- _Do this_: Print the lines of the listing below again without any change, starting with the line that contains "Task: Click the elephant mascot logo icon" and going on through the line that contains "Select port 9".

##### Dataset

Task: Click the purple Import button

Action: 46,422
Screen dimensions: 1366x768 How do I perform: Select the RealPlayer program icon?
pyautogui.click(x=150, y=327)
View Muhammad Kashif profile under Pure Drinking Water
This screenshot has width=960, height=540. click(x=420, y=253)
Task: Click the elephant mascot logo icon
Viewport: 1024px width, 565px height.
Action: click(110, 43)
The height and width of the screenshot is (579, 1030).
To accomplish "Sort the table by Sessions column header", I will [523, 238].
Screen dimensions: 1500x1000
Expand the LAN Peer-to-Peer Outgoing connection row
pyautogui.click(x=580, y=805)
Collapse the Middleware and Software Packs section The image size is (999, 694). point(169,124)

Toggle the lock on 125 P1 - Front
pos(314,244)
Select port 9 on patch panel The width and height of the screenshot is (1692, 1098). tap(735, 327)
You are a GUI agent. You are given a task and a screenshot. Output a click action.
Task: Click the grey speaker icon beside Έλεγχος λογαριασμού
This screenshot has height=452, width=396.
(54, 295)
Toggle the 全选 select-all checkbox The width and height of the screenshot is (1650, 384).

##########

- _Worked answer_:
Task: Click the elephant mascot logo icon
Viewport: 1024px width, 565px height.
Action: click(110, 43)
The height and width of the screenshot is (579, 1030).
To accomplish "Sort the table by Sessions column header", I will [523, 238].
Screen dimensions: 1500x1000
Expand the LAN Peer-to-Peer Outgoing connection row
pyautogui.click(x=580, y=805)
Collapse the Middleware and Software Packs section The image size is (999, 694). point(169,124)

Toggle the lock on 125 P1 - Front
pos(314,244)
Select port 9 on patch panel The width and height of the screenshot is (1692, 1098). tap(735, 327)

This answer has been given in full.